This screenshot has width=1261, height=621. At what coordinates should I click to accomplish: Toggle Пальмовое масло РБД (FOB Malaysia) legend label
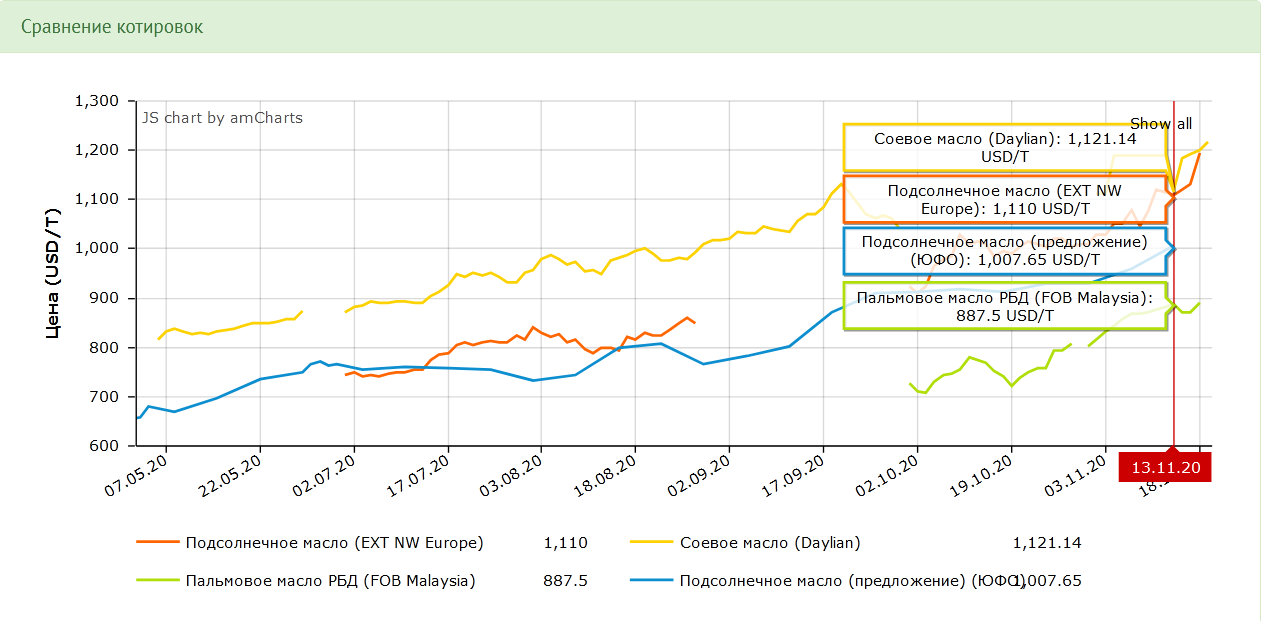330,580
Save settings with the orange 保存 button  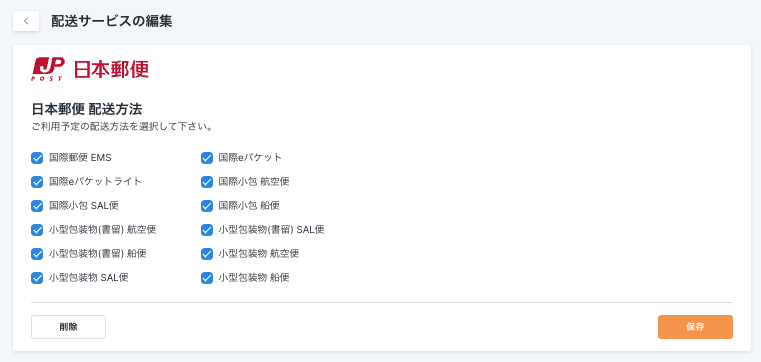695,327
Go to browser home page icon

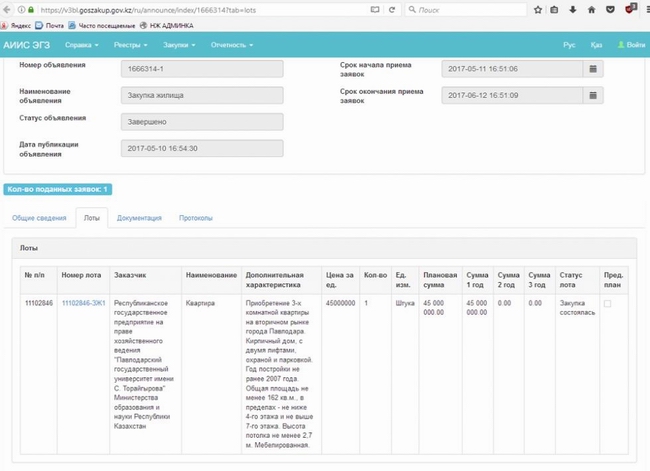point(592,9)
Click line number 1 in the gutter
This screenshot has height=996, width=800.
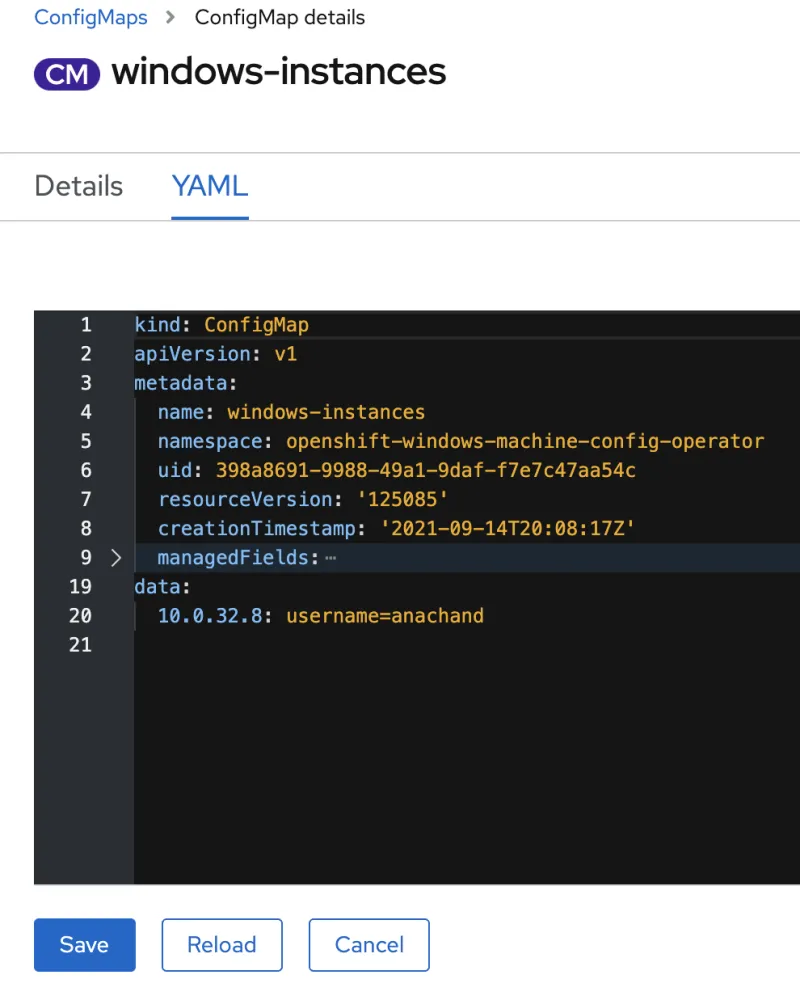86,325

§ **Work to complete**
Extract the run of lines from the line holding "Go to browser home page icon" through the final line of the material above, exactly and inclusively. Leave the pictures behind.

§ **Answer box**
Go to browser home page icon

point(592,9)
Click line number 1 in the gutter
This screenshot has height=996, width=800.
86,325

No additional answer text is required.